**SHORT EXERCISE**
Rewrite everything in the listing from the line containing "Given: Open the search in top bar" down to the line containing "Looking at the" as a Markdown table with the columns Row and Line. Number each line, skip blank lines, and leave the pictures out.

**DATASET**
______________________________

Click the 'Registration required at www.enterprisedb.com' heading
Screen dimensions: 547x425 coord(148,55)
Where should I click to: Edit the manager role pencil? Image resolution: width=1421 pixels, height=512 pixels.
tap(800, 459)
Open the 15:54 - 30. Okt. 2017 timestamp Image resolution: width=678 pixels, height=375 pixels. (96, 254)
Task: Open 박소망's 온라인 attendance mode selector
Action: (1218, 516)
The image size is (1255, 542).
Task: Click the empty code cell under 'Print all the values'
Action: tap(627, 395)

______________________________

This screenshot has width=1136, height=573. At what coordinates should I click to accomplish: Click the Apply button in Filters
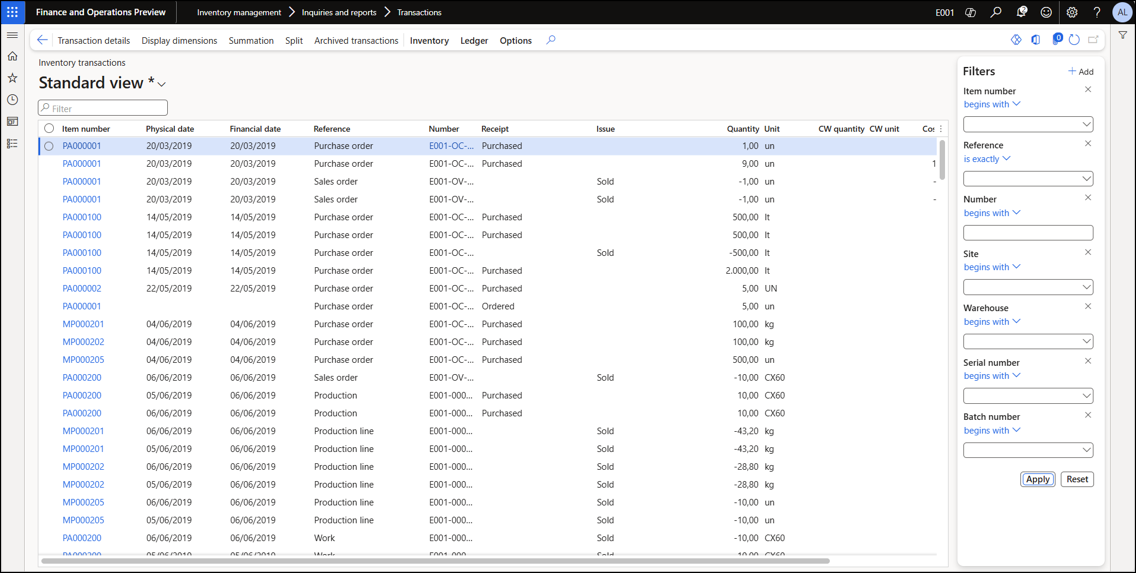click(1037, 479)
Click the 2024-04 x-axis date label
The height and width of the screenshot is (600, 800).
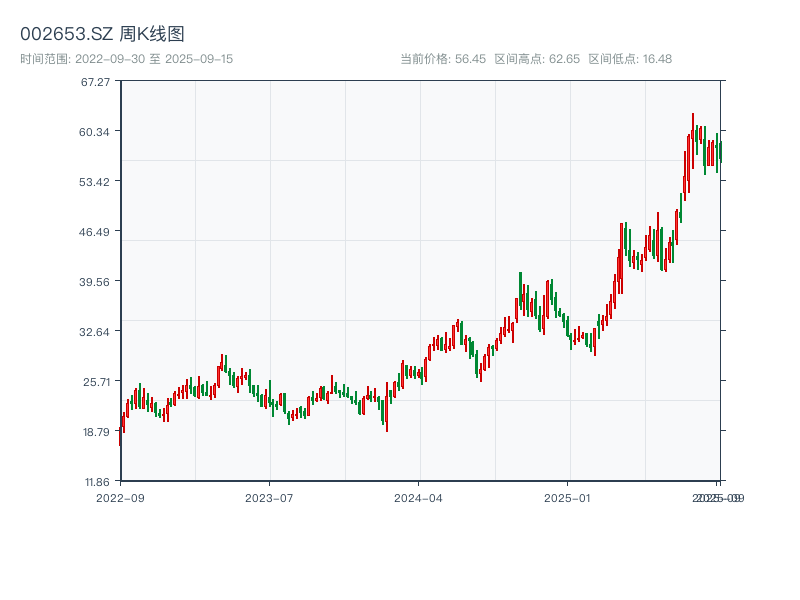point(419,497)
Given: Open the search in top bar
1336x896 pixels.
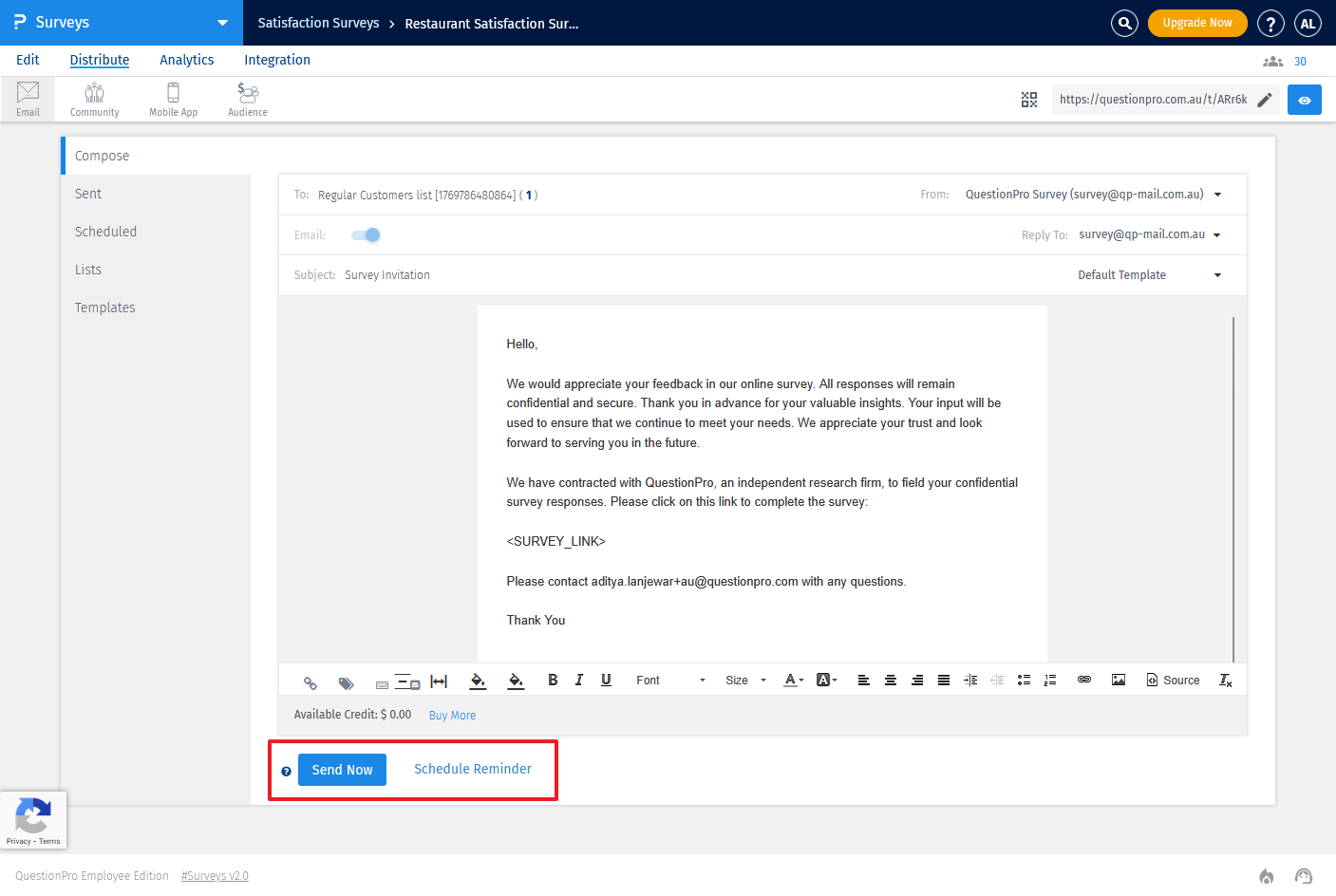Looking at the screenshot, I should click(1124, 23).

______________________________

**SOLVED PROBLEM**
| Row | Line |
|---|---|
| 1 | Given: Open the search in top bar |
| 2 | 1336x896 pixels. |
| 3 | Looking at the screenshot, I should click(1124, 23). |